What surprised me more was how much I’m online when I don’t even realize I’m online. I tried to open a game I play on my phone and was immediately informed that the game couldn’t connect to the server and was thus unavailable. (What? Didn’t I spend five minutes downloading that game? What do you mean I have to be online to play it?)

I wrote for a little while, and then realized I needed to research how to say Happy Hanukkah in French. Except I couldn’t – because the answer was online.

I was in the middle of making a raspberry Danish – but the recipe I printed out that morning suggested watching a video on YouTube in order to do the tricky braid part correctly. Which is online.

I thought, okay, fine. I’ll read one of the books I got off Amazon this morning. Except I couldn’t, because my Kindle hadn’t downloaded them yet and thus they weren’t available yet.

Even Microsoft Word, which I own outright – when I opened a new file to type this up, I was immediately informed that my subscription could not be verified because I was not online.

All in all, it was a really frustrating two days.

What startled me was my reaction to the lack of internet, probably more than actually losing internet in the first place. For some reason – even though my phone still sent texts and received calls and could connect to the internet if I turned on mobile data – I could feel myself growing anxious. My heart didn’t pound, but I had a strange, light-headed, other-worldly feeling. My fingers tingled, like my blood wasn’t getting enough oxygen.

I’m not usually an anxious person; I’ve gone without internet before, when traveling or when the WiFi router mysteriously goes haywire. I spent the first year here without mobile data at all, so every time I left the house, I was unable to connect to anything. And that was okay, it was just part of life, you know? It’s something I accept(ed).

We’ve dropped internet before, of course – everyone does. Sometimes it even takes more than five minutes or so to click back in. After two hours, though, I was pretty sure it was broken – and I still didn’t feel better. My fingers still tingled or felt numb. My chest still felt like I had a vice around my heart. It wasn’t until I sat down and talked myself through it: You are fine. It is fine. It’s just the stupid internet. You don’t need it. You can still call out. You can still get texts. You can access via mobile data if you need it. You can go to the consulate in the morning and talk to the guy in charge of the internet and get this straightened out. You probably just hit the cut-off, and all you have to do is pay and you’ll get it back. No big deal. And maybe find out what the upper limit is so you can avoid this in the future!
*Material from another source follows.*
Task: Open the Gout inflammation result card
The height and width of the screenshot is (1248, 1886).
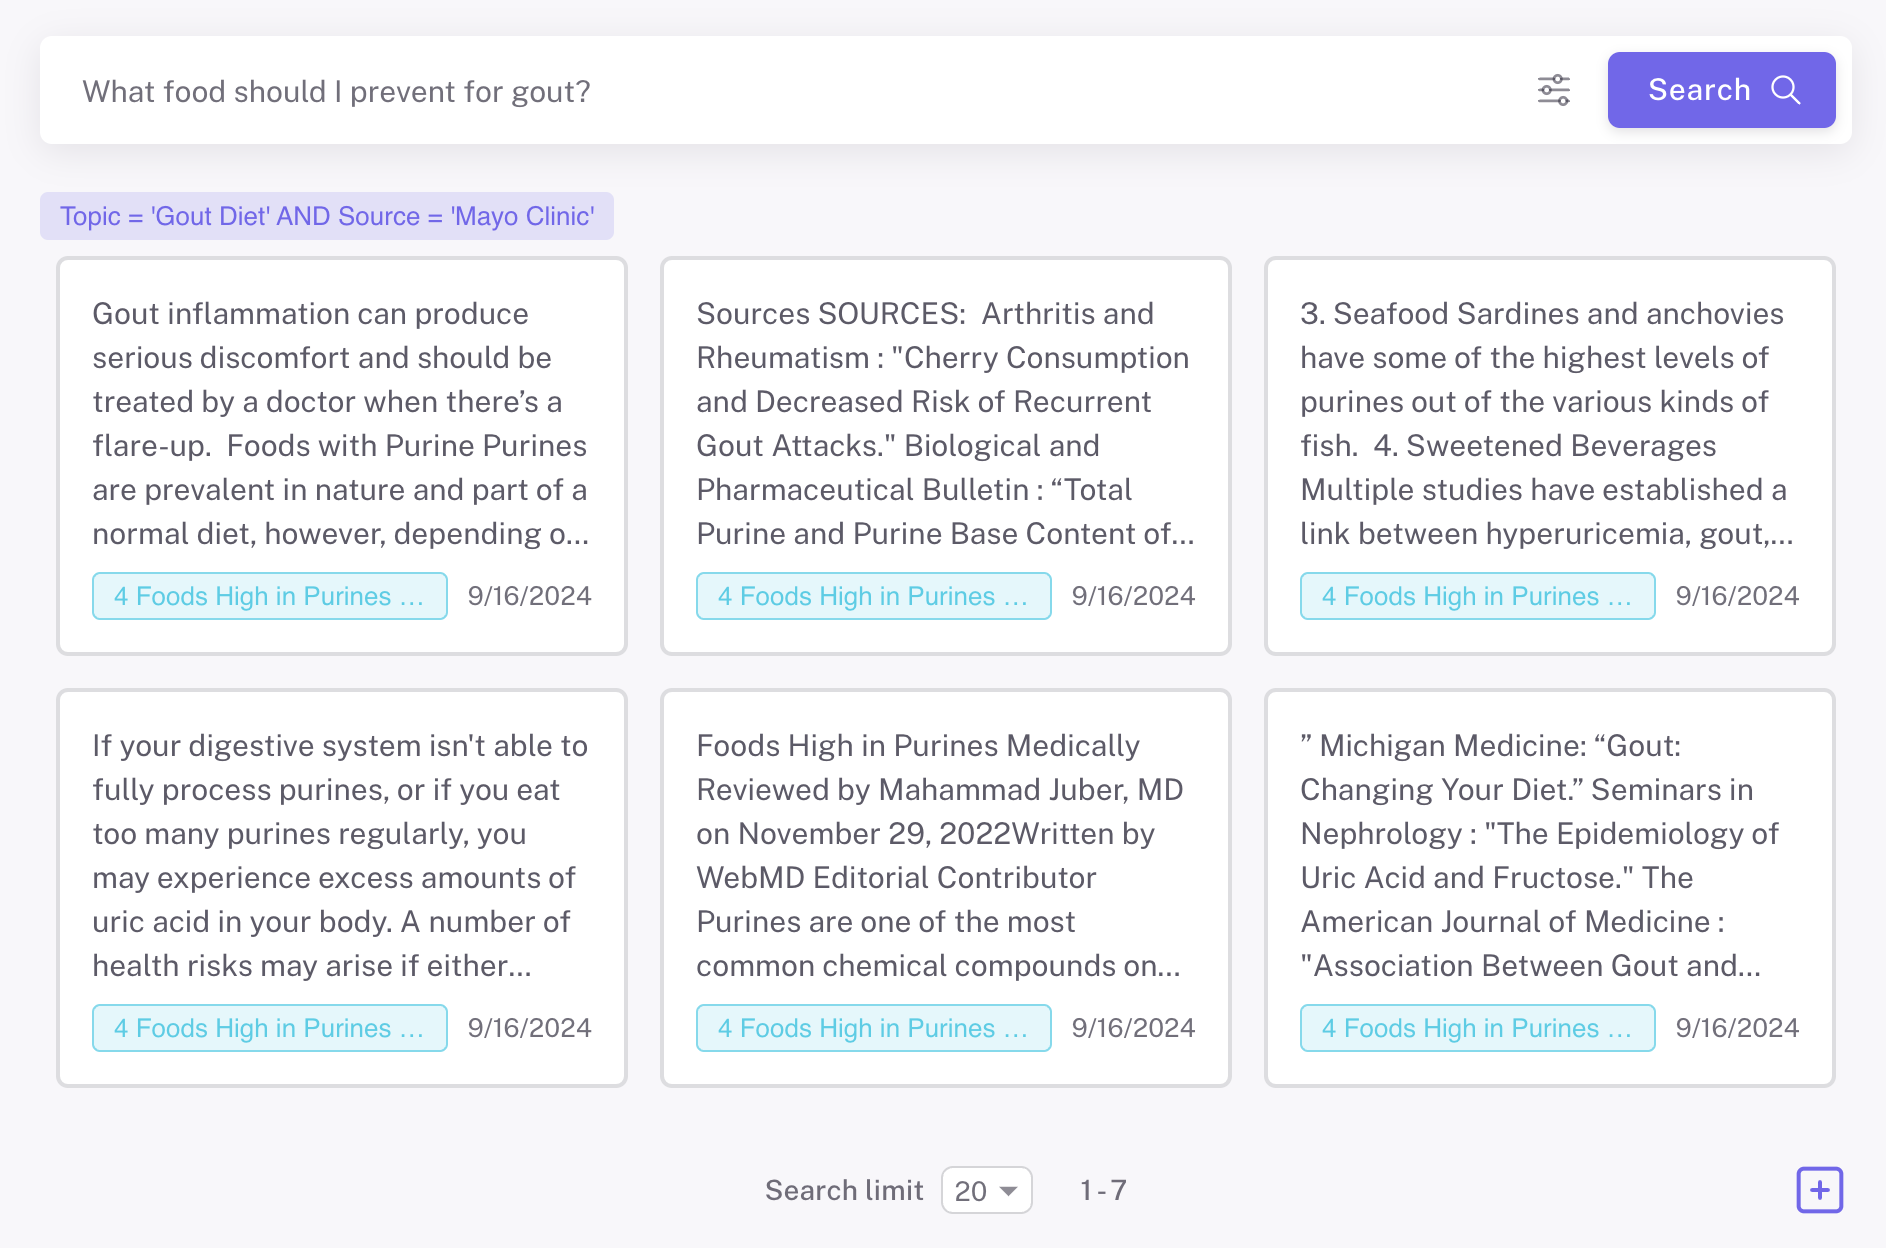Action: pos(341,424)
And after that rousing pep-talk… I felt a lot better.

I don’t wonder if I’m addicted to the internet; I know for a fact I am. I’m online almost all the time. I like to look things up as I think of questions. I like being able to send a photo of the kids to my mom within seconds of me taking it – and having her respond before the end of the day. My camera talks to my phone; my phone talks to my computer; my computer talks to my Kindle. The only device not talking to anything is the DVD player and that’s mostly because I haven’t had the need to set it up yet.

And yeah, okay, maybe I could spend a little less time online and more time doing other things, like baking or brushing the cat or going to the gym. Or (God help me) reading the three-year-old The Monster at the End of this Book for the five-thousandth time.

Or writing the stories I post online. Tweaking the photos I’ve taken of the boys, to post online. Commenting on the stories I’ve been reading, obtained online. Reading the news of the world… online.

I can’t say that everything I need is online. My kids aren’t, my husband isn’t, my cat’s not. But so much of what I do that I enjoy – and the people I enjoy sharing those things with – are online, that I find it very difficult to face a world where I can’t immediately access it.

No wonder I felt like I was trapped, when without warning, it was taken away. (I can even pinpoint the twenty-minute period in which it happened.) It wasn’t that I was trapped – but I was very much cut off from many of the things on which I’ve come to rely. I’m not used to such isolation anymore, not in the same way I was twenty or ten or even five years ago, before I even owned a smartphone.

I think that’s probably true of most of us. Even my husband has a smartphone now – his work forced him to get one. He resisted for years, saying he didn’t need it. And he didn’t.

But when he upgraded his personal phone over the summer, he got a smartphone. He uses it every day to listen to NPR podcasts.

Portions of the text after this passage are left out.